→ Bloco de texto:

#####

A Palavra de Deus nem sempre foi central na vida da Igreja, basta ler as páginas da história para se compreender isso, evidente que por razões hermenêuticas e históricas. Contudo, uma reviravolta positiva foi dada pelo Concílio Vaticano II, com a publicação da Constituição Dogmática sobre a Revelação Divina, Dei Verbum. Vale a pena conhecer um pouco mais sobre as proposições deste importante documento que possui validade perene na vida e na missão da Igreja.
É um dos textos mais objetivos do concílio, curto e denso, e que mesmo após os já passados 50 anos, não se esgotou seu estudo, tendo em vista as dimensões que ele abrange e as realidades que ele toca com muito afinco e zelo. O principal objetivo dos padres sinodais com esse texto é: “propor a genuína doutrina sobre a revelação divina e a sua transmissão, para que, ouvindo o anúncio da salvação, o mundo inteiro acredite, acreditando espere, esperando ame”.
Ela aborda a questão da revelação de maneira profunda, e pode ser analisada por diversas vertentes, sem correr o risco de empobrecer o texto, a constituição abrange todo o texto bíblico, tornando evidente que Deus sempre dialogou com a humanidade, através dos primeiros pais, os patriarcas e depois em Jesus, em que pelo Qual, estabelece ainda hoje o encontro com cada homem de fé.
Nessa perspectiva, os padres sinodais colaboram afirmando: “No devido tempo, chamou Abraão, para fazer dele um grande povo (cf. Gn 12, 2-3), ao qual depois dos patriarcas, ele ensinou, por meio de Moisés e dos profetas, a reconhecer em si o único Deus vivo e verdadeiro, o Pai providente e o juiz justo, e a esperar o Salvador prometido; assim preparou Deus através dos tempos o caminho ao Evangelho” (DV, 3).
Em Jesus a revelação está completa, como afirma a Sagrada Constituição em seu artigo terceiro “por isso ele (quem o vê, vê também o Pai, cf. Jo 14,9), com a presença e a manifestação de toda a Sua pessoa, com palavras e obras, sinais e milagres e, sobretudo, com a morte e a gloriosa ressurreição, enfim, com o envio do Espírito de Verdade, completa a revelação e confirma-a com o testemunho divino, a saber, que Deus está conosco para nos libertar das trevas do pecado e da morte e para nos ressuscitar para a vida eterna”.
O homem se entrega livremente a Deus e presta e Ele, de forma livre, a aceitação à Sua revelação. Essa revelação antecede o homem e o supera em todas as suas dimensões, envolvendo-o o supera e superando-o o inclui permanentemente. Deus se dá a conhecer o homem naquilo que ele tem de mais peculiar que é a sua humanidade.

#####

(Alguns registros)
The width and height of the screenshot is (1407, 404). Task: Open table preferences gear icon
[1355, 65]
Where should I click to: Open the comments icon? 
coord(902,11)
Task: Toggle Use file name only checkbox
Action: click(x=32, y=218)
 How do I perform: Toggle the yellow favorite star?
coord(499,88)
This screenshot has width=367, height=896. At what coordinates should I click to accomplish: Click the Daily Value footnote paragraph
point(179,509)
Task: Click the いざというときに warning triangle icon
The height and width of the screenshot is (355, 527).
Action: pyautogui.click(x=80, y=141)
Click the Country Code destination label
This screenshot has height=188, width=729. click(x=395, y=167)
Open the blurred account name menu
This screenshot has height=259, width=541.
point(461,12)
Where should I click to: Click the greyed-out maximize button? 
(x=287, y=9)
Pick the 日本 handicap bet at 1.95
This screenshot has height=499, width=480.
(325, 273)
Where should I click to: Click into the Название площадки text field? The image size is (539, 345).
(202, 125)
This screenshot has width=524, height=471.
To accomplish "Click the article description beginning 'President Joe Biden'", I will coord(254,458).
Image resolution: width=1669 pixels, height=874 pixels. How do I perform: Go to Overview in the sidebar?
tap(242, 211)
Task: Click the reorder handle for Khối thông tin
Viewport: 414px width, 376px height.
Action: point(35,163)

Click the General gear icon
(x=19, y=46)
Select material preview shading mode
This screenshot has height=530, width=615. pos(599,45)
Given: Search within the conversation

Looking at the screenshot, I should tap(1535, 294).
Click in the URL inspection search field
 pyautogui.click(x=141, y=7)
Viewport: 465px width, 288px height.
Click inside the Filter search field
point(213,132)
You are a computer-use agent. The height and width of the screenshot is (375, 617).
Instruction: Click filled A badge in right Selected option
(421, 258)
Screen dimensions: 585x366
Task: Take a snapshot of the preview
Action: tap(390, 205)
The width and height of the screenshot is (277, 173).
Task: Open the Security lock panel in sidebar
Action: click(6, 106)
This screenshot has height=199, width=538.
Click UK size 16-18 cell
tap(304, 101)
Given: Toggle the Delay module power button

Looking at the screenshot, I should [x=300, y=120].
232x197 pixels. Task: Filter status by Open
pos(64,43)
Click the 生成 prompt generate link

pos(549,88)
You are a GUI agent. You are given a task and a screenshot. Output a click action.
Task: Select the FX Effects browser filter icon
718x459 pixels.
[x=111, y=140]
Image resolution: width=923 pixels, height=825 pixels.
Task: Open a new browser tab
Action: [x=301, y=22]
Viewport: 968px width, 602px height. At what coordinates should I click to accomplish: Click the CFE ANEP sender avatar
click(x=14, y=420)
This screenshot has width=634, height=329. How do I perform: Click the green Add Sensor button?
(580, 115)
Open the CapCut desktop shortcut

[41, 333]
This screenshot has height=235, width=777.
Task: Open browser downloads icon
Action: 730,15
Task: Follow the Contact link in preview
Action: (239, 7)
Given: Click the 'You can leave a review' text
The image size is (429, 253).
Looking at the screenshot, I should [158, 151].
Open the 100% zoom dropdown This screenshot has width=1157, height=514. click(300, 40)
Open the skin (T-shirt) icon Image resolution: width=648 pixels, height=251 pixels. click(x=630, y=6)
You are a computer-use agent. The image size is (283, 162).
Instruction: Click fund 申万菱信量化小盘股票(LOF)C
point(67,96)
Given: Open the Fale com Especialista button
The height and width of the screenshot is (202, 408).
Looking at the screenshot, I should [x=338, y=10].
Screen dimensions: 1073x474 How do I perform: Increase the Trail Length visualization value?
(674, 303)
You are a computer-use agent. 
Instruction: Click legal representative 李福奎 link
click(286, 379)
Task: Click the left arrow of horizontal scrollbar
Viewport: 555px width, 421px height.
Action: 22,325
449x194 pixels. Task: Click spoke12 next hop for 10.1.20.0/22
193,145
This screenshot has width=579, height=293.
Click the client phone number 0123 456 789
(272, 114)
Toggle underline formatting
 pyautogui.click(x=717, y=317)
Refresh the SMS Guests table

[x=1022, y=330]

#####

→ Instruções das tarefas:
1. No texto sobre a Dei Verbum, qual concílio publicou a Constituição Dogmática sobre a Revelação Divina?
2. Transcreva, do texto sobre a Dei Verbum, o trecho que se inicia com as palavras que contêm "A Palavra de" e se encerra em "missão da Igreja.".

→ Resultados finais:
1. O Concílio Vaticano II.

2.
A Palavra de Deus nem sempre foi central na vida da Igreja, basta ler as páginas da história para se compreender isso, evidente que por razões hermenêuticas e históricas. Contudo, uma reviravolta positiva foi dada pelo Concílio Vaticano II, com a publicação da Constituição Dogmática sobre a Revelação Divina, Dei Verbum. Vale a pena conhecer um pouco mais sobre as proposições deste importante documento que possui validade perene na vida e na missão da Igreja.